(Word and element locating data)
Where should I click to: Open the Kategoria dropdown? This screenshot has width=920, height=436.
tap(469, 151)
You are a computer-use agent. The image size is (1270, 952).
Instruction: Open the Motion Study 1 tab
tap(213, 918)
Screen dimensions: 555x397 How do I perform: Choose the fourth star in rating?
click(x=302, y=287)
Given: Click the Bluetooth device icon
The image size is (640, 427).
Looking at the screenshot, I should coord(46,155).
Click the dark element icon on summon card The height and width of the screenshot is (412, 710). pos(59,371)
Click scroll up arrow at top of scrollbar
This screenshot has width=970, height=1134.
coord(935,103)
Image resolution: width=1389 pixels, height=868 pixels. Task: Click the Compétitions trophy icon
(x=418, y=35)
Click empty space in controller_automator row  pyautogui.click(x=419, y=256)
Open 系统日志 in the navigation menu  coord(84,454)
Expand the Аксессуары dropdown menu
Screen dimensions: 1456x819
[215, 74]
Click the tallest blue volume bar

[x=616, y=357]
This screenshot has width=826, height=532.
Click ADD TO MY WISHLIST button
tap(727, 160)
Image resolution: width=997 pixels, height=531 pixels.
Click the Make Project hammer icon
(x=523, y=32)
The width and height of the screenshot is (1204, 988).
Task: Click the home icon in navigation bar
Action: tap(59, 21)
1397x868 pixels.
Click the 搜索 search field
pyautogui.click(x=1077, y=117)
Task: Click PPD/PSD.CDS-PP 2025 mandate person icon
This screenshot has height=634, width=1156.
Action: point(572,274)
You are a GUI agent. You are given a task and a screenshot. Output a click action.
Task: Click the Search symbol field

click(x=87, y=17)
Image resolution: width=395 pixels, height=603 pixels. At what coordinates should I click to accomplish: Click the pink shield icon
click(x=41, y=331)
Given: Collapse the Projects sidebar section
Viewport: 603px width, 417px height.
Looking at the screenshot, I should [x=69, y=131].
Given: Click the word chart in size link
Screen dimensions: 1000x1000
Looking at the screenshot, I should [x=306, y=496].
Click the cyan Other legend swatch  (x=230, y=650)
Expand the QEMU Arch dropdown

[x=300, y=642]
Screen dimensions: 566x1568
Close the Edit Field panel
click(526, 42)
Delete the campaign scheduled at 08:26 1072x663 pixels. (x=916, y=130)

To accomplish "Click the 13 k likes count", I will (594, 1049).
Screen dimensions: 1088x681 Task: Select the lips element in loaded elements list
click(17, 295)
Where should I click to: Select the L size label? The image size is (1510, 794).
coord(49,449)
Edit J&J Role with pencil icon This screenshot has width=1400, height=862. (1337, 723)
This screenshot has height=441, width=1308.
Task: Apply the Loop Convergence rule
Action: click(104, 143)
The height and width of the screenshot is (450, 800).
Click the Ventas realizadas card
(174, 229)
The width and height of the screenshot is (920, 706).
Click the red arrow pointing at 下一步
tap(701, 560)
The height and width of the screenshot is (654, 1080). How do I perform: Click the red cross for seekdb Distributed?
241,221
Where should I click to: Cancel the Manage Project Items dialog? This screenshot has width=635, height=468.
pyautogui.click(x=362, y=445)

• [EXERCISE REQUIREMENTS]: Quote the records from the line with "Image resolution: width=997" to the line with "Looking at the screenshot, I should [x=306, y=496].", copying every line between them as well.

• [OUTPUT]:
Image resolution: width=997 pixels, height=531 pixels.
Click the Make Project hammer icon
(x=523, y=32)
The width and height of the screenshot is (1204, 988).
Task: Click the home icon in navigation bar
Action: tap(59, 21)
1397x868 pixels.
Click the 搜索 search field
pyautogui.click(x=1077, y=117)
Task: Click PPD/PSD.CDS-PP 2025 mandate person icon
This screenshot has height=634, width=1156.
Action: point(572,274)
You are a GUI agent. You are given a task and a screenshot. Output a click action.
Task: Click the Search symbol field

click(x=87, y=17)
Image resolution: width=395 pixels, height=603 pixels. At what coordinates should I click to accomplish: Click the pink shield icon
click(x=41, y=331)
Given: Collapse the Projects sidebar section
Viewport: 603px width, 417px height.
Looking at the screenshot, I should [x=69, y=131].
Given: Click the word chart in size link
Screen dimensions: 1000x1000
Looking at the screenshot, I should [x=306, y=496].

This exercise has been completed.